While nations continue to benefit from China's breakneck growth and lucrative market, they fret about smaller profit margin and unjustifiably attribute it to China's slowing pace of opening up, less transparent governance, weaker law enforcement and more discrimination against foreign investors.
It is true that foreign companies grapple with higher operation costs in China, as the government has phased out of a series of favorable policies exclusively designed for them 30 years ago. But that only levels the playing field with domestic peers. It is unrealistic for one to expect others' favor would persist for good without sound reasons.
China remains open and welcome foreign investment and trade, but in a different way which emphasizes on cooperation in the upper reaches of the food chain, other than low-added value ties.
All of these should not be interpreted as less opening and less friendly policies, but should be a more advanced and more effective means.
Admittedly, China has room to open up further and to lessen the government's grip on parts of the economy, but that could hardly be the evidence that China has suffered a setback in opening up and reform, which would run against WTO norms of cultivating open, liberalized, and transparent economies, and is also a denial of China's development path over the past three decades.
Ten years ago China worried about being squeezed off by the coming foreign competitors. Ten years on, fears have gone. It has accumulated more resources and become more confident in confronting tougher tests.
Treating China as a benign partner other than an aggressive adversary is a wise and rational mind-set that will lead to further mutual benefits.
China has developed a clear-cut orientation on its way to improve market economy, but its pace and intensity is decided by varied conditions. Opening up does not stand for bottomless concessions given its developing country status, which are spelled out in its WTO commitments. That is part of the game that every player has to respect.
As an old saying goes: more haste, less speed. China has made impressive steps to bring its laws and regulations into line with global rules, however, over-speedy moves could lead to big fluctuations and economic disorders, making the whole environment unfavorable for both domestic peoples and foreign investors amid China's complicated economic and social environment.
Venting anger on issues such as foreign ownership restrictions, incomplete market openings, inadequate protection of intellectual property rights, and even government decision-making schemes, without considering China's improving efforts and its unique historical background and national conditions, would be impetuous and meaningless.

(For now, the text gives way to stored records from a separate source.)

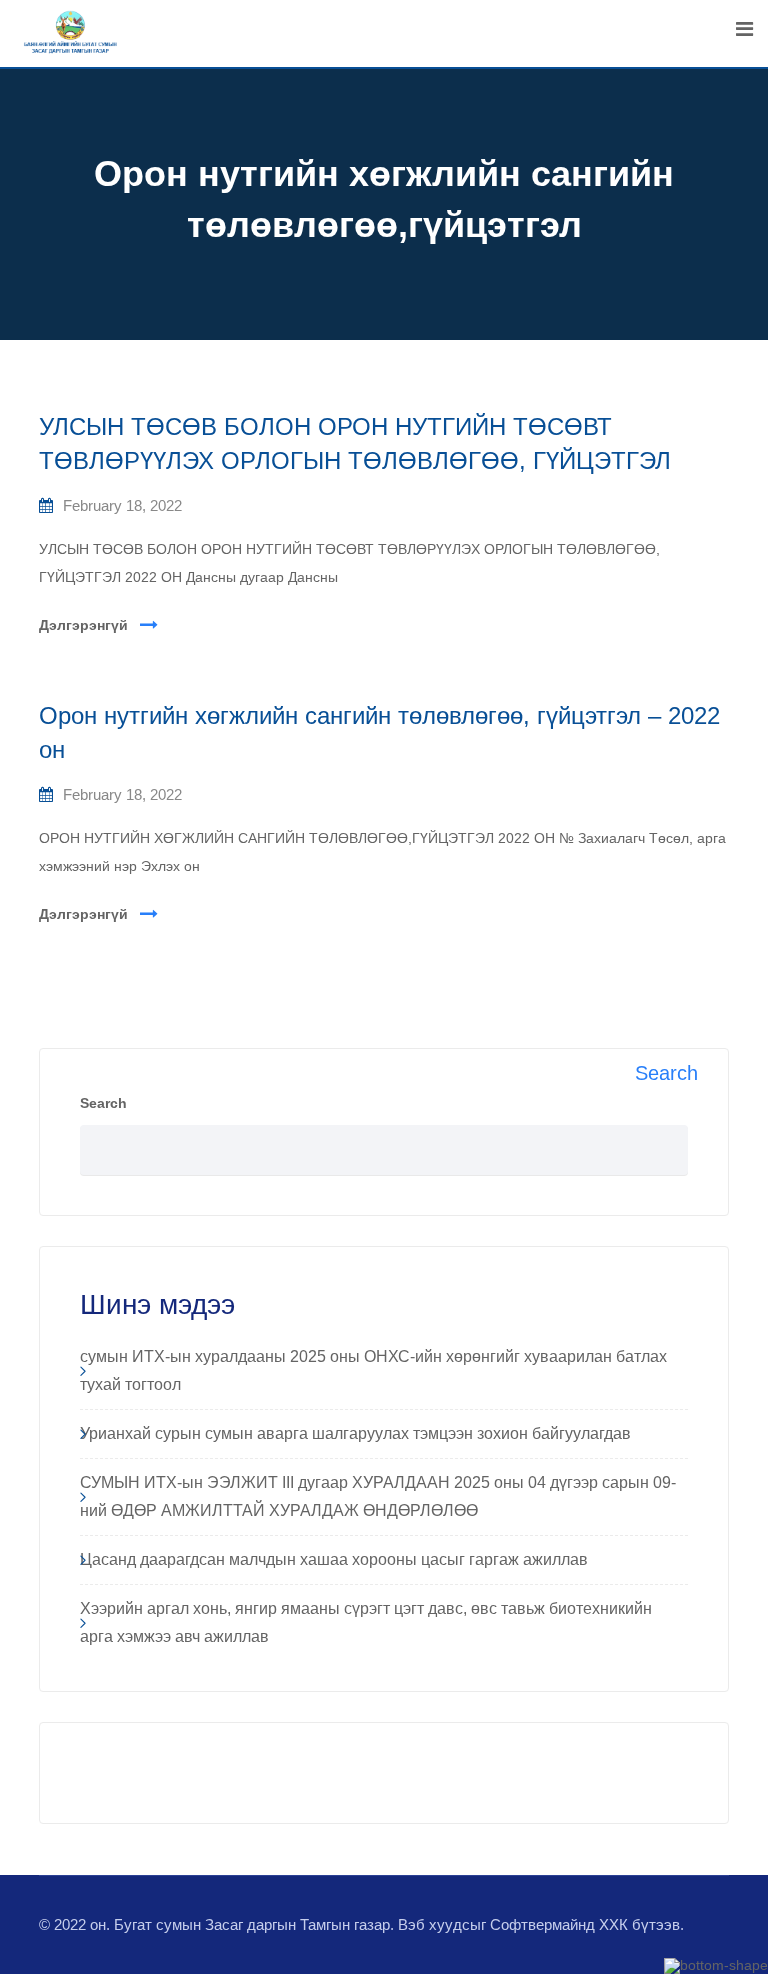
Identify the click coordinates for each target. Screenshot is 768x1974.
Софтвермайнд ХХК (559, 1924)
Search (103, 1103)
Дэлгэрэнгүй (83, 625)
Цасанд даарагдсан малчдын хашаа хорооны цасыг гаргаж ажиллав (334, 1559)
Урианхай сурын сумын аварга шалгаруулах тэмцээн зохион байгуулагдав (355, 1433)
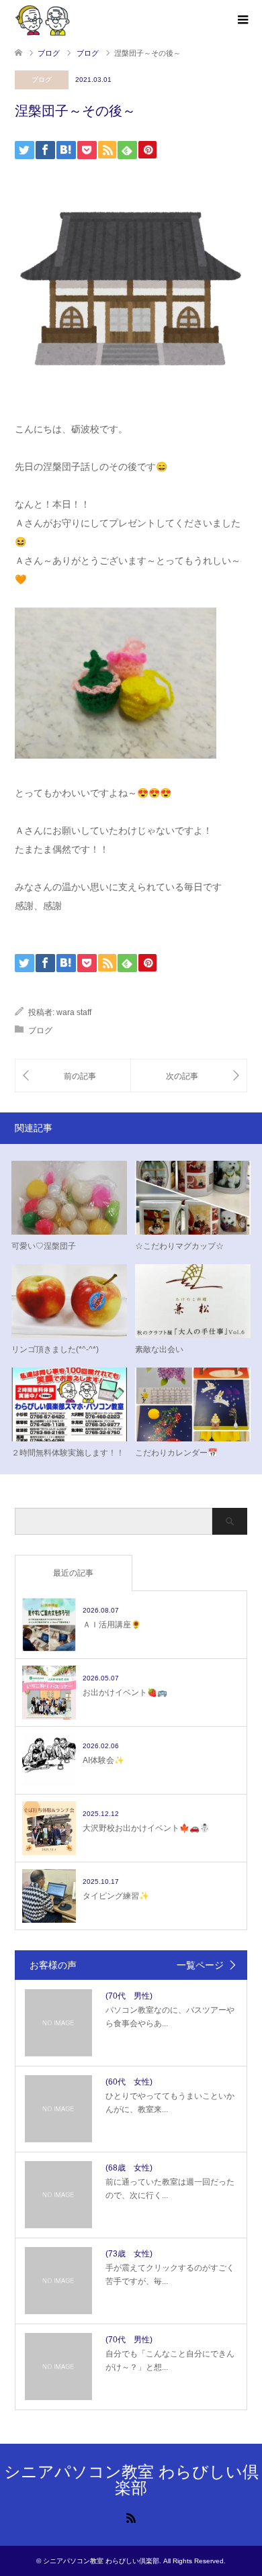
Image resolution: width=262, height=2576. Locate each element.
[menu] (242, 20)
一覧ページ (200, 1965)
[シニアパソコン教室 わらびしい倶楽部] (43, 19)
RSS (131, 2517)
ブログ (42, 79)
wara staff (73, 1012)
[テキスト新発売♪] (189, 1075)
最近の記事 (73, 1573)
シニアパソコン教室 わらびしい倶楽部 (131, 2480)
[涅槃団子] (72, 1075)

Compared with hundreds of years of market economy practice in Western developed countries, China's brief thirty-year experience is far from rich enough.
As what China implements is the market economy with Chinese characteristics, it suggests two points: China respects the basic elements and rules of a market economy, but it also has the initiatives to map out the details based on its unique conditions.
The ten-year anniversary of WTO accession offers China a fresh start to embrace more opening up within WTO rules and its own capacity.